Tangled up in traffic troubles

Monday Musing

[ Junroi Mamai ]
As Monday approaches, the capital’s dwellers brace themselves up for the agonizing time they have to face while getting on the road for their destinations within the capital complex.
Only those who have to commute the distance between Itanagar and Banderdewa on NH 415 every day can relate to the untold sufferings one has to endure while negotiating the traffic amid the heat and the damaged roads.
Like every year, the monsoon has rendered NH 415 and various feeder roads in the sectors across the twin capital towns completely unmotorable and pothole-riddled, while the slow rate of work to upgrade the road to a four-lane highway is adding to our woes.
Most the office-goers have to leave for their offices much earlier in the day in order to make it on time.
“I leave at least two hours earlier to make sure that I reach office on time – usually around 8 am, when there are fewer cars on the road,” said a government staffer who lives in Nirjuli and drives to work in Itanagar.
Numerous school and college students also struggle with the problem on a daily basis to reach their institutes on time.
“It’s the same story every day. It has become tiresome. Traffic is unbearably congested, and on top of that is the sweltering heat. It’s worse when you have to sit in a Tempo, as the traffic barely moves,” said a student from Doimukh who attends school in Naharlagun.
Matters get even worse during medical emergencies. There are times when patients scheduled for specific treatment or surgeries are compelled to wait for the doctors to arrive as the doctors unfortunately get ensnared in the unforgiving traffic jams.

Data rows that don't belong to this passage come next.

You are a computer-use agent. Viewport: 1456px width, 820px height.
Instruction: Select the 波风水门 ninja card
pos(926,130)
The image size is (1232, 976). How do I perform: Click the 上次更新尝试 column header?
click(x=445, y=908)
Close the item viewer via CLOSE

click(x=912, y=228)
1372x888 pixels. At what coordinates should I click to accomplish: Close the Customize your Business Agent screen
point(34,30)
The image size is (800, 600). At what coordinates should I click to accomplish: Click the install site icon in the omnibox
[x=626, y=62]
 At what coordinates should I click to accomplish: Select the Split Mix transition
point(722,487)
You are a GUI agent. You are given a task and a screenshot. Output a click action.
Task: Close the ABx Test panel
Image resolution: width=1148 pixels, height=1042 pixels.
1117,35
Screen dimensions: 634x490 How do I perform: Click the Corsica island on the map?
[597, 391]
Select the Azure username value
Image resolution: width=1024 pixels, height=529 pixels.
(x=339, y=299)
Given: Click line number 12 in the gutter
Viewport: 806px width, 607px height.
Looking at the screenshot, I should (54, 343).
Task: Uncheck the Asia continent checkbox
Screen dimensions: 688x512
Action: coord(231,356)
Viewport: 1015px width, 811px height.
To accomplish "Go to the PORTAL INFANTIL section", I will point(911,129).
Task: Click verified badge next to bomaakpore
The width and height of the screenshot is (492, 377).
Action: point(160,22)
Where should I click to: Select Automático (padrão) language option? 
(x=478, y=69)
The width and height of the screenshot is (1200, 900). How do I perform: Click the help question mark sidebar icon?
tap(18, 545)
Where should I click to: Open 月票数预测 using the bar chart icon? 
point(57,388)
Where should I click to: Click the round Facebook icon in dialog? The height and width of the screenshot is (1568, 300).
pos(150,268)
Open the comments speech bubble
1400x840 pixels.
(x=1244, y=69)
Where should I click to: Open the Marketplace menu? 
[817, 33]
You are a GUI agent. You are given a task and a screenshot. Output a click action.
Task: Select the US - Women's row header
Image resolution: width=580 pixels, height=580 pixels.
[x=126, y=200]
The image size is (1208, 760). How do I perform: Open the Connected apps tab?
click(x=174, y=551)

A woman claimed that on the day her father had been scheduled to have an operation at a private hospital in Naharlagun, they were made to wait for over an hour for the doctors to operate as the anaesthetist, who lived in Itanagar, had apparently been stuck in traffic that afternoon.
“My poor father had to lie on the operating table for that long as doctors and nurses awaited the anaesthetist to arrive. We were already tense at that moment, and all those hours of unnecessary waiting made us even more anxious,” she said.
There are numerous instances when traffic congestion caused troubles much more serious in nature for people in urgent need and emergency.
Amid all the troubles many of the capital’s dwellers have to endure, it is pathetic to note that the attitude of the authorities towards addressing this nagging issue has mostly remained nonchalant. Apart from the slow pace of work on NH 415, the fact that the execution of the Naharlagun-Borum bridge and the Itanagar Division IV bridge has been delayed following non-release of funds by the state government is disheartening. Once these bridges are completed, traffic would ease to a great extent. The capital’s dwellers deserve to be relieved of this perpetual harassment urgently.